> What the task asks: Transcribe each line of the records below into a JSON list of strings, one string per line, omitting blank lines and the pictures.
[BEGIN Extracted data]
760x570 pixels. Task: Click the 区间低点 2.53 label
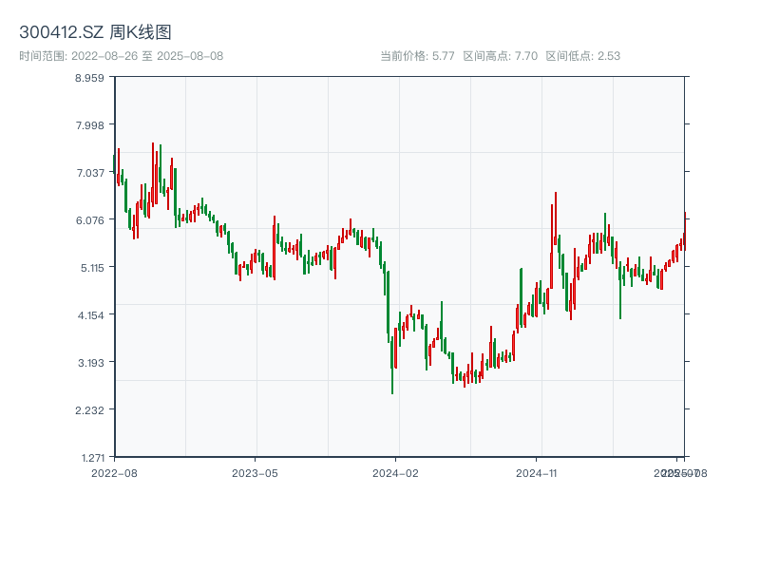tap(582, 56)
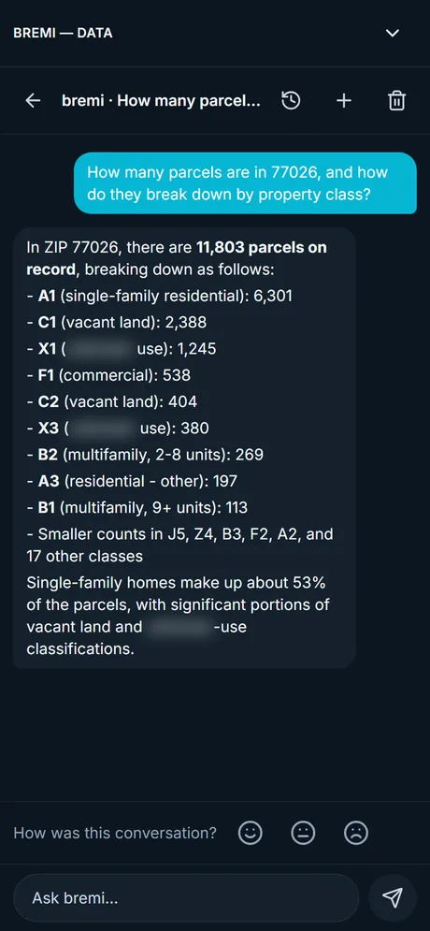430x931 pixels.
Task: Collapse the BREMI — DATA panel chevron
Action: [x=393, y=34]
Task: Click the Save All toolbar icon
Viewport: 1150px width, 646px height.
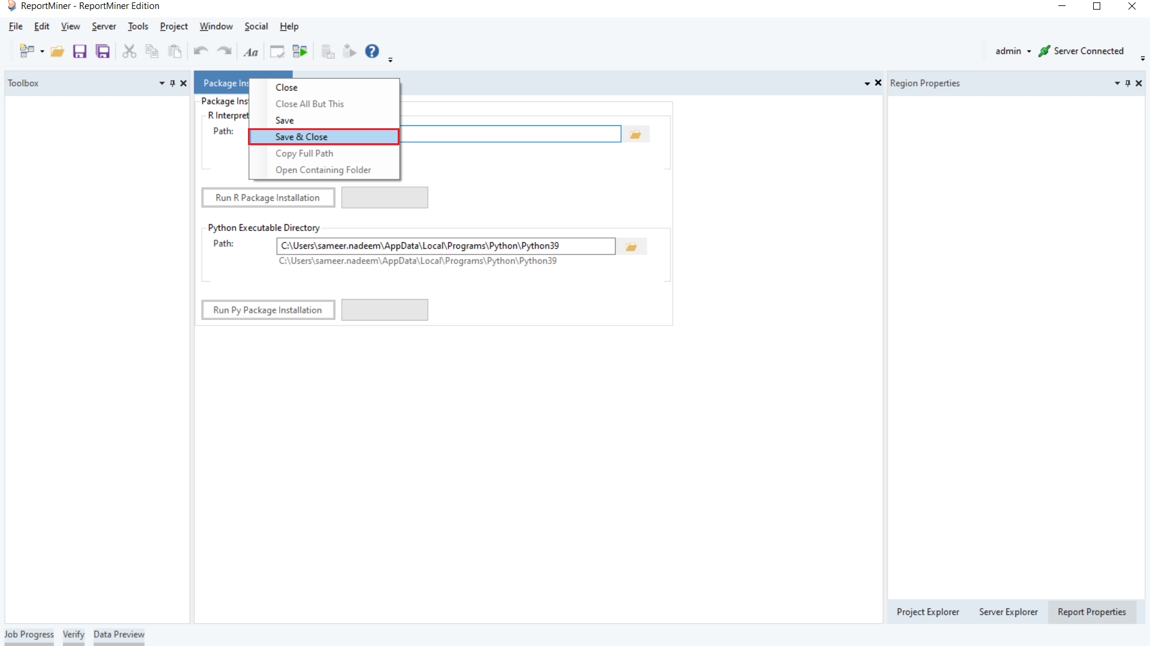Action: 103,52

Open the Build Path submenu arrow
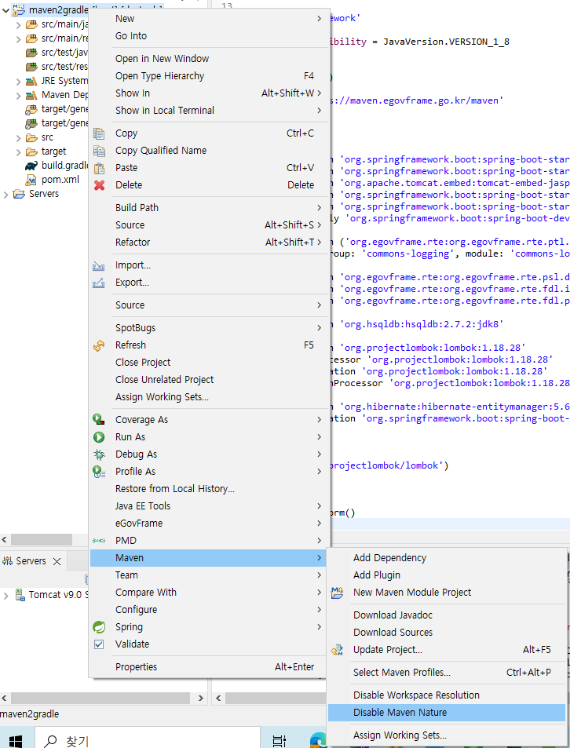click(x=319, y=208)
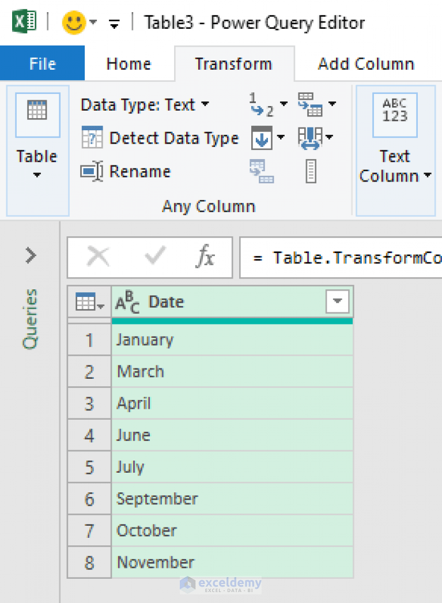Screen dimensions: 442x603
Task: Click the fx icon in the formula bar
Action: [205, 257]
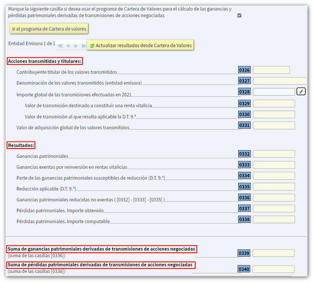This screenshot has height=282, width=313.
Task: Select the denominación field 0327
Action: (x=280, y=81)
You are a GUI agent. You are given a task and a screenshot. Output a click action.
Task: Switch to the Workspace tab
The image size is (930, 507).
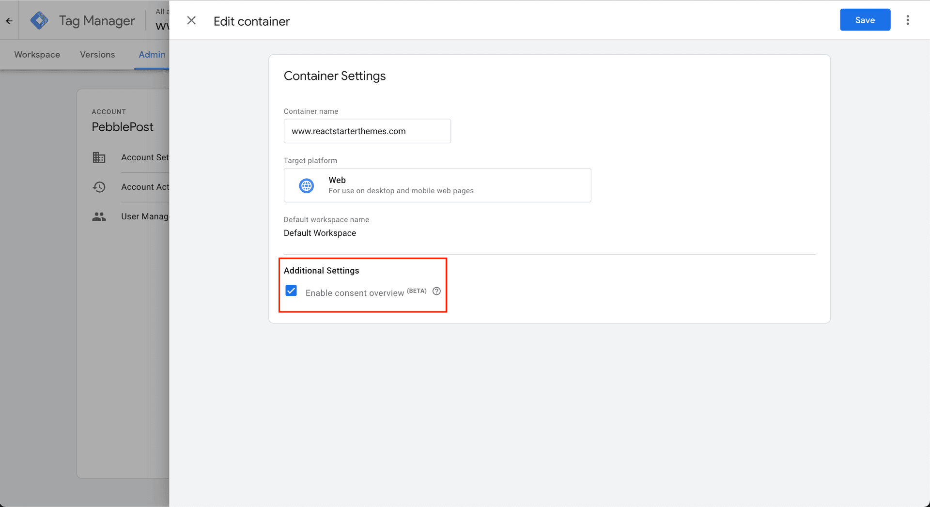pyautogui.click(x=37, y=54)
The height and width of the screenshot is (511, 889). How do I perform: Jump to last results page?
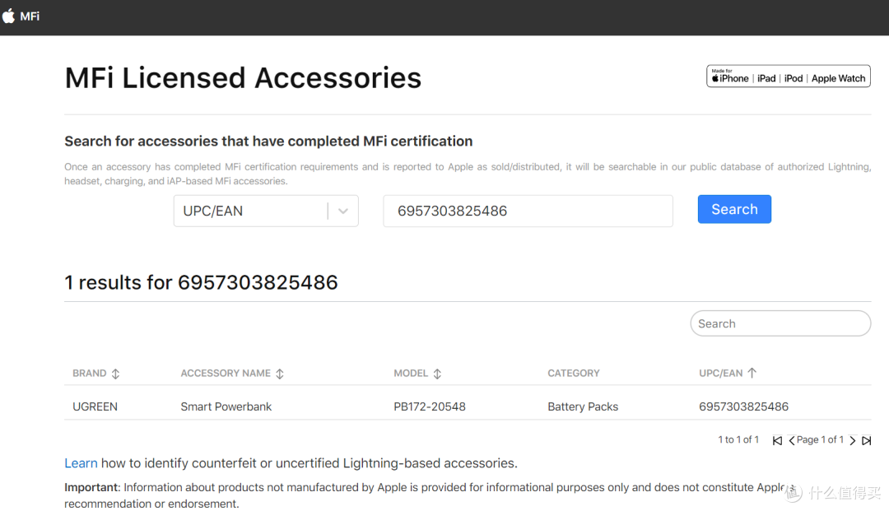pos(866,441)
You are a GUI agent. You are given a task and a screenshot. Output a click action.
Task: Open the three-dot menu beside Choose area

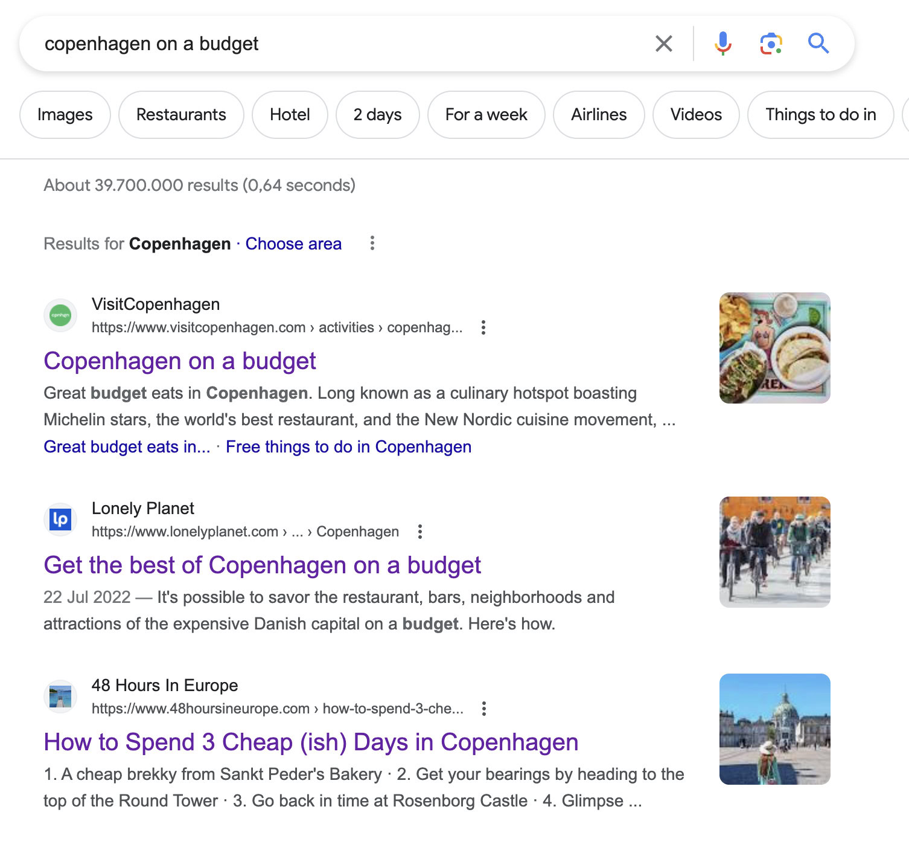point(372,243)
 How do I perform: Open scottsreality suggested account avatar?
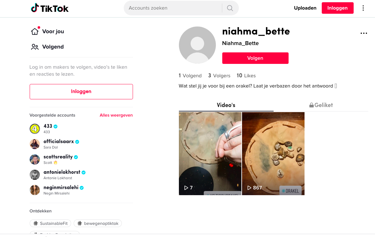[x=35, y=159]
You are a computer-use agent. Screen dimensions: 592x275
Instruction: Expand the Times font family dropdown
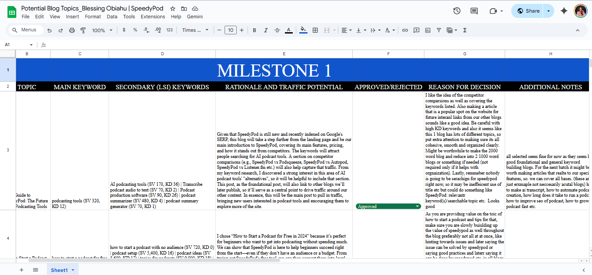195,30
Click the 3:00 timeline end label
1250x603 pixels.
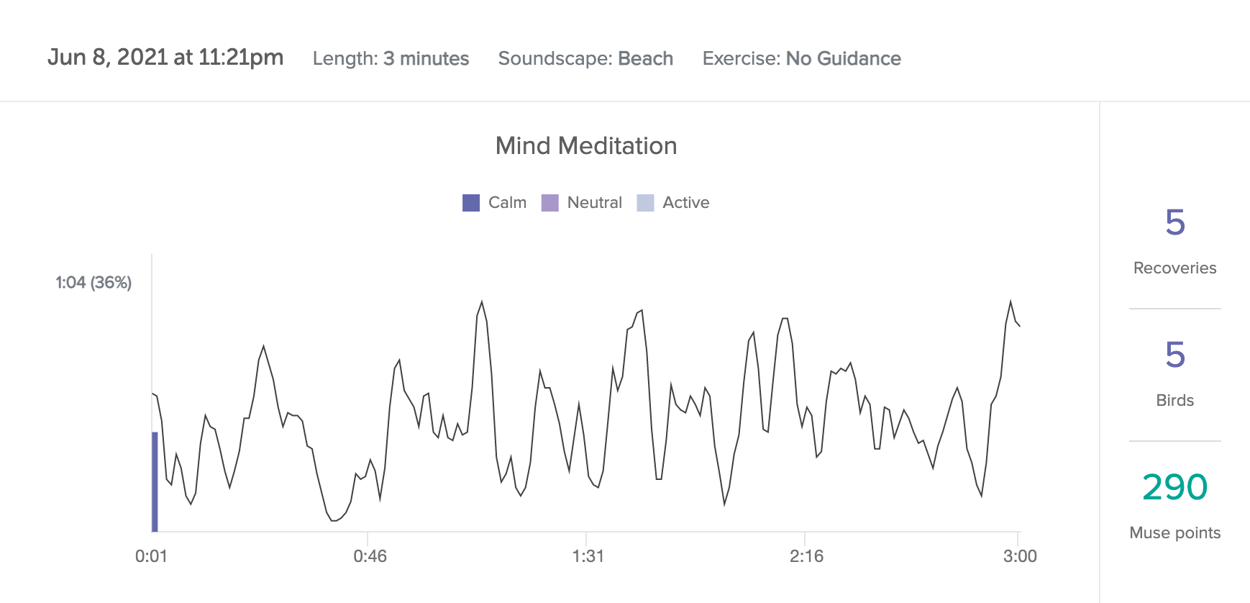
[END Extracted data]
> Result for this exercise:
[
  "760x570 pixels. Task: Click the 区间低点 2.53 label",
  "tap(582, 56)",
  "430x931 pixels.",
  "Task: Collapse the BREMI — DATA panel chevron",
  "Action: [x=393, y=34]",
  "Task: Click the Save All toolbar icon",
  "Viewport: 1150px width, 646px height.",
  "Action: 103,52",
  "Open the Build Path submenu arrow",
  "click(x=319, y=208)",
  "Screen dimensions: 442x603",
  "Task: Click the fx icon in the formula bar",
  "Action: [205, 257]",
  "This screenshot has height=282, width=313.",
  "Task: Select the denominación field 0327",
  "Action: (x=280, y=81)",
  "You are a GUI agent. You are given a task and a screenshot. Output a click action.",
  "Task: Switch to the Workspace tab",
  "The image size is (930, 507).",
  "pyautogui.click(x=37, y=54)",
  "The height and width of the screenshot is (511, 889). How do I perform: Jump to last results page?",
  "pos(866,441)",
  "You are a GUI agent. You are given a task and a screenshot. Output a click action.",
  "Task: Open the three-dot menu beside Choose area",
  "point(372,243)",
  " How do I perform: Open scottsreality suggested account avatar?",
  "[x=35, y=159]",
  "You are a computer-use agent. Screen dimensions: 592x275",
  "Instruction: Expand the Times font family dropdown",
  "195,30",
  "Click the 3:00 timeline end label",
  "1250x603 pixels."
]